►

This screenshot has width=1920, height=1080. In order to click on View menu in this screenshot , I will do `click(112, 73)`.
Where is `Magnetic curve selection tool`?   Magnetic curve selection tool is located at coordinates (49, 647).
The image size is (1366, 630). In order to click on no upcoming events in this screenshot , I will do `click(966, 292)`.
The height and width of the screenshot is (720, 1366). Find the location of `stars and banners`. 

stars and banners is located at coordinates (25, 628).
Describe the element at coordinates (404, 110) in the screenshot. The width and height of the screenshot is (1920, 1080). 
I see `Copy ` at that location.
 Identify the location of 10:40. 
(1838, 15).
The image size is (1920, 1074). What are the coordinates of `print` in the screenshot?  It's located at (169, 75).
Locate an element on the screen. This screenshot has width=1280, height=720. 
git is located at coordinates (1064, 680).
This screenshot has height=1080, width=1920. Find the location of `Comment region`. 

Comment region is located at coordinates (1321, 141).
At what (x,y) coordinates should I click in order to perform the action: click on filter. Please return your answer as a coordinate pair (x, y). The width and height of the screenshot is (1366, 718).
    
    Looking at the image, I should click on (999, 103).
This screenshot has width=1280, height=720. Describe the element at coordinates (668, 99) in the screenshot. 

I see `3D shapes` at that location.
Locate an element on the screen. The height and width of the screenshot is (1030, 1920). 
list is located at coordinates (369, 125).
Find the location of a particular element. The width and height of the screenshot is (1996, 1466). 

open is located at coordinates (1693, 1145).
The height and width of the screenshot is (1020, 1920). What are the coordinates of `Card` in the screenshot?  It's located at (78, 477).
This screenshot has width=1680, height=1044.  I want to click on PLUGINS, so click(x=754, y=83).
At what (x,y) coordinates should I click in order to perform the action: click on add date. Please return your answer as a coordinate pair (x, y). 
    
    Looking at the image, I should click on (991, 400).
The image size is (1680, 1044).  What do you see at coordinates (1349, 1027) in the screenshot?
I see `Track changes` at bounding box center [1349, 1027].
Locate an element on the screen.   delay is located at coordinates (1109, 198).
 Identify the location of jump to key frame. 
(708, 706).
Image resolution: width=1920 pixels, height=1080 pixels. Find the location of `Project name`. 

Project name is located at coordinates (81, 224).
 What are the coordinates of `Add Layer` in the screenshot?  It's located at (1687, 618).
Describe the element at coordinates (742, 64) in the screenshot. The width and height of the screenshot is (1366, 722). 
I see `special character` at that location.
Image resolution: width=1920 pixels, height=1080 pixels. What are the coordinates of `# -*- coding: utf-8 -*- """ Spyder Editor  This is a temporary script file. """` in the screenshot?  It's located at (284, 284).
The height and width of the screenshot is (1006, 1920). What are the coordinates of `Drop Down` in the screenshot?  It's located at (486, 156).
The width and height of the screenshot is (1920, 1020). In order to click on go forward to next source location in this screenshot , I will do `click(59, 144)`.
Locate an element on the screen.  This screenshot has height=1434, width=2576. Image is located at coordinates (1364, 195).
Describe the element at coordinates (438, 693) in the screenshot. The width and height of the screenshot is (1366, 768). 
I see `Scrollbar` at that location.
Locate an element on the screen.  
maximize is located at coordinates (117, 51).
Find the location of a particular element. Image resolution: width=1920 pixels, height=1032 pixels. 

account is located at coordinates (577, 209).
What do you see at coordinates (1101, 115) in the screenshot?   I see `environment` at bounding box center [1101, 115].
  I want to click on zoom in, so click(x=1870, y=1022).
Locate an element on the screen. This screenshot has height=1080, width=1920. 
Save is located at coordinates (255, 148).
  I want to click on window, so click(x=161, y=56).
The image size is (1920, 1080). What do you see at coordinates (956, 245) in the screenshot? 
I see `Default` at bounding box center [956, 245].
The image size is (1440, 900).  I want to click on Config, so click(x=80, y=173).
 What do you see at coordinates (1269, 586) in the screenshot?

◄

• **Work to do**
Please copy all of the lines above, character for character, with nothing changed.

• **Solution to this task**
This screenshot has width=1920, height=1080. In order to click on View menu in this screenshot , I will do `click(112, 73)`.
Where is `Magnetic curve selection tool`?   Magnetic curve selection tool is located at coordinates (49, 647).
The image size is (1366, 630). In order to click on no upcoming events in this screenshot , I will do `click(966, 292)`.
The height and width of the screenshot is (720, 1366). Find the location of `stars and banners`. 

stars and banners is located at coordinates (25, 628).
Describe the element at coordinates (404, 110) in the screenshot. The width and height of the screenshot is (1920, 1080). 
I see `Copy ` at that location.
 Identify the location of 10:40. 
(1838, 15).
The image size is (1920, 1074). What are the coordinates of `print` in the screenshot?  It's located at (169, 75).
Locate an element on the screen. This screenshot has width=1280, height=720. 
git is located at coordinates (1064, 680).
This screenshot has height=1080, width=1920. Find the location of `Comment region`. 

Comment region is located at coordinates (1321, 141).
At what (x,y) coordinates should I click in order to perform the action: click on filter. Please return your answer as a coordinate pair (x, y). The width and height of the screenshot is (1366, 718).
    
    Looking at the image, I should click on (999, 103).
This screenshot has width=1280, height=720. Describe the element at coordinates (668, 99) in the screenshot. 

I see `3D shapes` at that location.
Locate an element on the screen. The height and width of the screenshot is (1030, 1920). 
list is located at coordinates (369, 125).
Find the location of a particular element. The width and height of the screenshot is (1996, 1466). 

open is located at coordinates (1693, 1145).
The height and width of the screenshot is (1020, 1920). What are the coordinates of `Card` in the screenshot?  It's located at (78, 477).
This screenshot has width=1680, height=1044.  I want to click on PLUGINS, so click(x=754, y=83).
At what (x,y) coordinates should I click in order to perform the action: click on add date. Please return your answer as a coordinate pair (x, y). 
    
    Looking at the image, I should click on (991, 400).
The image size is (1680, 1044).  What do you see at coordinates (1349, 1027) in the screenshot?
I see `Track changes` at bounding box center [1349, 1027].
Locate an element on the screen.   delay is located at coordinates (1109, 198).
 Identify the location of jump to key frame. 
(708, 706).
Image resolution: width=1920 pixels, height=1080 pixels. Find the location of `Project name`. 

Project name is located at coordinates (81, 224).
 What are the coordinates of `Add Layer` in the screenshot?  It's located at (1687, 618).
Describe the element at coordinates (742, 64) in the screenshot. The width and height of the screenshot is (1366, 722). 
I see `special character` at that location.
Image resolution: width=1920 pixels, height=1080 pixels. What are the coordinates of `# -*- coding: utf-8 -*- """ Spyder Editor  This is a temporary script file. """` in the screenshot?  It's located at (284, 284).
The height and width of the screenshot is (1006, 1920). What are the coordinates of `Drop Down` in the screenshot?  It's located at (486, 156).
The width and height of the screenshot is (1920, 1020). In order to click on go forward to next source location in this screenshot , I will do `click(59, 144)`.
Locate an element on the screen.  This screenshot has height=1434, width=2576. Image is located at coordinates (1364, 195).
Describe the element at coordinates (438, 693) in the screenshot. The width and height of the screenshot is (1366, 768). 
I see `Scrollbar` at that location.
Locate an element on the screen.  
maximize is located at coordinates (117, 51).
Find the location of a particular element. Image resolution: width=1920 pixels, height=1032 pixels. 

account is located at coordinates (577, 209).
What do you see at coordinates (1101, 115) in the screenshot?   I see `environment` at bounding box center [1101, 115].
  I want to click on zoom in, so click(x=1870, y=1022).
Locate an element on the screen. This screenshot has height=1080, width=1920. 
Save is located at coordinates (255, 148).
  I want to click on window, so click(x=161, y=56).
The image size is (1920, 1080). What do you see at coordinates (956, 245) in the screenshot? 
I see `Default` at bounding box center [956, 245].
The image size is (1440, 900).  I want to click on Config, so click(x=80, y=173).
 What do you see at coordinates (1269, 586) in the screenshot?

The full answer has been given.